## Provided text
+++
GSoC Interested to contribute

Hello all :slight_smile:
Im Steven from Germany and Im very interested to contribute to the beagleboard community in this years GSoC!
Im interested in GPGPU with GLES, as written on the ideas page. The beagleboards gpu only supports OpenGL ES 2.0, so doing general purpose computations with this api is not that straight forward. I could set up some samples, together with a tutorial how to do convolution or matrix multiplication with support of gpu.
This could be used to accelerate some deep learning framework.
Im looking for a mentor to discuss this idea and set up a reasonable scope for the project :slight_smile:
If you have some ideas for what you want to use the gpu on a beagleboard please let me know :slight_smile:

Best Regards

ds2 on IRC might be helpful. Also, can you check out

Hi Steven,
Imagination have recently published code + documentation on how to use OpenCL on the SGX530 on the BeagleBoard Black. This gives the matrix type examples you were proposing. The key thing is that on this generation of graphics core the OpenCL is not faster than C or Neon on mathematical operations. The benefit comes from being able to offload the processing from the A8 core and leave it free for doing other stuff.
You can request a download of the materials from

Hi Steven,

How familar are you with GLES 2 and GPGPU in GLES SL?

When I wrote up the project idea, what i had in mind was to do 2 things:
Create some sample code for computation in GLES SL plus the ARM side. Things
like matrix multiplication, convolution are the things in I have in mind. But
it may be useful to also do a basics example (addition of 2 matrices showing
how data flows from the ARM side along with the abstractions to the GPU and

The 2nd half of it is to generate some comparative timing numbers between the
GLES SL version and an optimized ARM version. The exact types of comparism is
open for discussion as there are several aspects that could be/should be

Please try to hang out in the #beagle-gsoc channel to speak to mentors.

Hey Hunyue,
Im very familiar with OpenGL and I did some GPGPU using openCL. OpenGLES is just a subset of the “normal” openGl, so it should be no problem for me to adapt. I dont have experience with GPGPU using GLES 2, as there was no reason for me to do that when you can just use compute shaders or openCL/Cuda, but I have some ideas how to do it. In generall you can use uniforms, textures or vertex arrays to send data to the gpu and read the data back from the framebuffer. I could do some research how to do it most effectively depending on the use case.
+++
## Entries on target coordinates
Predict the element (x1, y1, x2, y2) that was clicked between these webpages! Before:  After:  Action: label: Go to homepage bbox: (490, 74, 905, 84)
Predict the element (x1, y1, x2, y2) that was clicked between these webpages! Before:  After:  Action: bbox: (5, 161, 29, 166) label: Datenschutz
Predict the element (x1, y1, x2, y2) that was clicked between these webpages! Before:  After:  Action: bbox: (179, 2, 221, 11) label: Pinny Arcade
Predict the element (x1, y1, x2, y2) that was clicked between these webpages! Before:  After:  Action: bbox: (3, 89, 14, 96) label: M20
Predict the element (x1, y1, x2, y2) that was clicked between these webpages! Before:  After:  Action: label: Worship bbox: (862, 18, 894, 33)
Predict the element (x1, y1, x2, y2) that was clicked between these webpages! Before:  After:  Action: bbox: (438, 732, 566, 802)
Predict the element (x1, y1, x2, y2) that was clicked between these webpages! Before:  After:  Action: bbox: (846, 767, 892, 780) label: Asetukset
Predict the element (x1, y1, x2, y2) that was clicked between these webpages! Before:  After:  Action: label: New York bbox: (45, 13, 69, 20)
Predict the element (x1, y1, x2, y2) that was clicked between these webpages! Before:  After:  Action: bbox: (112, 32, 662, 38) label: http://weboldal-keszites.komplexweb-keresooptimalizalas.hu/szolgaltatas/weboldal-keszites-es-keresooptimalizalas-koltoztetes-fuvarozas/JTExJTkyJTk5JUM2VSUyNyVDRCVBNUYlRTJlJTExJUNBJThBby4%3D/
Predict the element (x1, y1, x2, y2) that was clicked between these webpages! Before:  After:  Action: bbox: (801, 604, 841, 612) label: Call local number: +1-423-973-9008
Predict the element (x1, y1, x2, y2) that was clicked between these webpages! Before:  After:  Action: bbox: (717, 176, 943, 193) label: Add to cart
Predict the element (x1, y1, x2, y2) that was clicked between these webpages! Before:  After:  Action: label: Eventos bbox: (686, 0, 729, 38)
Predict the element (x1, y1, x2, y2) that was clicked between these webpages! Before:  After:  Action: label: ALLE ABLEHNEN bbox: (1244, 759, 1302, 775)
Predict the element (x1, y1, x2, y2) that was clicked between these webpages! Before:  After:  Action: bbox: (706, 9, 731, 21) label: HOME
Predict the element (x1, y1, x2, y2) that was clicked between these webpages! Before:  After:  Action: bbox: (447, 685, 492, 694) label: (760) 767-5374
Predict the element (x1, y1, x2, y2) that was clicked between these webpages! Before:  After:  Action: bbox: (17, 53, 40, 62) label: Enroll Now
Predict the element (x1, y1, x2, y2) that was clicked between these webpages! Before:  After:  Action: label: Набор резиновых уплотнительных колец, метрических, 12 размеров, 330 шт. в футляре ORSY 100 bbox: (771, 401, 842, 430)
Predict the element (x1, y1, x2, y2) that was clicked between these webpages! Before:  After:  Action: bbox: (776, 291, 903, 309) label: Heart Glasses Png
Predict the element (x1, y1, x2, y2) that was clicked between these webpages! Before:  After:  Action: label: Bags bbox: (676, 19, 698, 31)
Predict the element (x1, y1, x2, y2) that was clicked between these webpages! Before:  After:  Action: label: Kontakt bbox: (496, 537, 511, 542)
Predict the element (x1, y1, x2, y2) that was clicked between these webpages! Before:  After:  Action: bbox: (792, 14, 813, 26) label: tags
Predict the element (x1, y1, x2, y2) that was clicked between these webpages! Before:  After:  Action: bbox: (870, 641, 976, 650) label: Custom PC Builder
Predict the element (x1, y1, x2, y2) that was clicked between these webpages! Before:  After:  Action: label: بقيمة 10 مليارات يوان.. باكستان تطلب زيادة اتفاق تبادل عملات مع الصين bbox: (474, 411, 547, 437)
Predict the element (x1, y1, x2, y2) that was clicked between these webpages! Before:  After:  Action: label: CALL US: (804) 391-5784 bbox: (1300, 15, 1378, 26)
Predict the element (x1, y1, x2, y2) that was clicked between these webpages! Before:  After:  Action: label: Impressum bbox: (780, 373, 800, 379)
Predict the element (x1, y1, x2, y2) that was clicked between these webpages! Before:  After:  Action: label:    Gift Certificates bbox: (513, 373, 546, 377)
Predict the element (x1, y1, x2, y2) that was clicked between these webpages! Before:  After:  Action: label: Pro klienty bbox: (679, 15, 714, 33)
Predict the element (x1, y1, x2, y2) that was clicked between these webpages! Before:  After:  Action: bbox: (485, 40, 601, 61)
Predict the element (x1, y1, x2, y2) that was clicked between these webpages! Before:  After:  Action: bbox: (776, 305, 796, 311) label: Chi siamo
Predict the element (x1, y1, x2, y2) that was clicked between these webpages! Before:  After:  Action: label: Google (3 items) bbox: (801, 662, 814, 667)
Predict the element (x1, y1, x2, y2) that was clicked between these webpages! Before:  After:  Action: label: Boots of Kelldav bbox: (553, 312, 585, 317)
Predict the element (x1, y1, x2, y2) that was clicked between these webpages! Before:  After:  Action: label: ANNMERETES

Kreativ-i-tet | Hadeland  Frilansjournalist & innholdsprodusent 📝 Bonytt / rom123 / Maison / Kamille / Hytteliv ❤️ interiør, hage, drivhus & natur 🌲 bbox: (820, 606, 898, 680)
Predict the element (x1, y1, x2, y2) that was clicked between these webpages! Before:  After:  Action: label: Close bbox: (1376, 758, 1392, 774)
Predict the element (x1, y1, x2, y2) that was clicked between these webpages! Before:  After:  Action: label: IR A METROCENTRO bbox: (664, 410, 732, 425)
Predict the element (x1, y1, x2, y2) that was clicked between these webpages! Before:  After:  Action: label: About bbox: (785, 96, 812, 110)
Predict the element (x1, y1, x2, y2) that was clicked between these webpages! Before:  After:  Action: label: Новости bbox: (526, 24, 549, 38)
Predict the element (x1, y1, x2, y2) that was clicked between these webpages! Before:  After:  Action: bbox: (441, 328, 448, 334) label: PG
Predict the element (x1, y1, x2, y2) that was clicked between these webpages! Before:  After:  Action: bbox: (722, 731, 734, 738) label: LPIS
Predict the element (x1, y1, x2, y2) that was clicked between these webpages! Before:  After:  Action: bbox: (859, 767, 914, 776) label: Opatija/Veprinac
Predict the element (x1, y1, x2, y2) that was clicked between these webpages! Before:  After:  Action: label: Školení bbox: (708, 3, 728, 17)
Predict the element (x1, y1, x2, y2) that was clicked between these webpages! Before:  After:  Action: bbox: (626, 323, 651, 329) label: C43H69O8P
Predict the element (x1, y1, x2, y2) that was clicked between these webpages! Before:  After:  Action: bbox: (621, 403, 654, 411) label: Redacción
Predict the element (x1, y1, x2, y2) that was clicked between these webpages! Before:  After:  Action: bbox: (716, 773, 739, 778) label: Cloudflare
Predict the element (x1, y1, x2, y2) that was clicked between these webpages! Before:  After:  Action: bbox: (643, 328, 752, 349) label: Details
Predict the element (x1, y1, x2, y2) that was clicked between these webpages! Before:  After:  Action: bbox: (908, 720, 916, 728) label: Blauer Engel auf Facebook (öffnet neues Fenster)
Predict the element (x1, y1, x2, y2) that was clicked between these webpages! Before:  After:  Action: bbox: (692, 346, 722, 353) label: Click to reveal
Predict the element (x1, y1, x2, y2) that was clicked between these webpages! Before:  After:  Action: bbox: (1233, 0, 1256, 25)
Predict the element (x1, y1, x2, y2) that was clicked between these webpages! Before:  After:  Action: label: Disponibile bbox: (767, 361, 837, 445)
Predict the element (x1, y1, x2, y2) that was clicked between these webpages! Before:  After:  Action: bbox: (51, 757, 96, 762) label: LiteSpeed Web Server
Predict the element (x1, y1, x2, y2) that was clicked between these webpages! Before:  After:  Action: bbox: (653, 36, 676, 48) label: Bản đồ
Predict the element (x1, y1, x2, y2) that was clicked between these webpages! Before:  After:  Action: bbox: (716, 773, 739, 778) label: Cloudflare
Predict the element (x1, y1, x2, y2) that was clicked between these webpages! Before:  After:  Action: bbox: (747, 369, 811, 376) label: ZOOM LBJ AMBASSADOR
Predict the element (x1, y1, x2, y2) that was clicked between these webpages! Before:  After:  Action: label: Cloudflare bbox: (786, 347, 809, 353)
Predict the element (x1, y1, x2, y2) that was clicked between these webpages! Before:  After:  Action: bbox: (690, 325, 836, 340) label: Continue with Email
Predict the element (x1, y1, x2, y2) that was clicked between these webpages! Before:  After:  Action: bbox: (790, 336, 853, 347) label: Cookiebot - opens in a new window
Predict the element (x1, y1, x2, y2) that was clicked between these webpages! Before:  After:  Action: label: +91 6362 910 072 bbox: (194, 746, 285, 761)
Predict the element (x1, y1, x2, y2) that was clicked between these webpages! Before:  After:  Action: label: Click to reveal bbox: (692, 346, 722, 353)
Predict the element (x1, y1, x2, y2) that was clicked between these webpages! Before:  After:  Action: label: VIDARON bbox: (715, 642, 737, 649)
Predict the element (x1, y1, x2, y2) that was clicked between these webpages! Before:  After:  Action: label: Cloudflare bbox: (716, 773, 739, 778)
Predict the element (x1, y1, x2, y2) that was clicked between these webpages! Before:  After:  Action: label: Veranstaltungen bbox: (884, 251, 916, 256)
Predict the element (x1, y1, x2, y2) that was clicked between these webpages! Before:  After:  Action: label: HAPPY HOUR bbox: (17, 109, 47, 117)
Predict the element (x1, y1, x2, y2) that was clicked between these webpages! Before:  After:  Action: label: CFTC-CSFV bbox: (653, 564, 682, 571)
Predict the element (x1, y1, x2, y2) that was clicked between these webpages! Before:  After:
+++
## To-do list
1) Print the passage of the forum thread that runs from "The 2nd half" up to and including "the use case.".
2) Output the entries exactly, from the line with "642, 737, 649)" up to and including the last line of the entries.
The forum thread and the entries come from unrelated sources.

## Answer set
1)
The 2nd half of it is to generate some comparative timing numbers between the
GLES SL version and an optimized ARM version. The exact types of comparism is
open for discussion as there are several aspects that could be/should be

Please try to hang out in the #beagle-gsoc channel to speak to mentors.

Hey Hunyue,
Im very familiar with OpenGL and I did some GPGPU using openCL. OpenGLES is just a subset of the “normal” openGl, so it should be no problem for me to adapt. I dont have experience with GPGPU using GLES 2, as there was no reason for me to do that when you can just use compute shaders or openCL/Cuda, but I have some ideas how to do it. In generall you can use uniforms, textures or vertex arrays to send data to the gpu and read the data back from the framebuffer. I could do some research how to do it most effectively depending on the use case.

2)
Predict the element (x1, y1, x2, y2) that was clicked between these webpages! Before:  After:  Action: label: VIDARON bbox: (715, 642, 737, 649)
Predict the element (x1, y1, x2, y2) that was clicked between these webpages! Before:  After:  Action: label: Cloudflare bbox: (716, 773, 739, 778)
Predict the element (x1, y1, x2, y2) that was clicked between these webpages! Before:  After:  Action: label: Veranstaltungen bbox: (884, 251, 916, 256)
Predict the element (x1, y1, x2, y2) that was clicked between these webpages! Before:  After:  Action: label: HAPPY HOUR bbox: (17, 109, 47, 117)
Predict the element (x1, y1, x2, y2) that was clicked between these webpages! Before:  After:  Action: label: CFTC-CSFV bbox: (653, 564, 682, 571)
Predict the element (x1, y1, x2, y2) that was clicked between these webpages! Before:  After:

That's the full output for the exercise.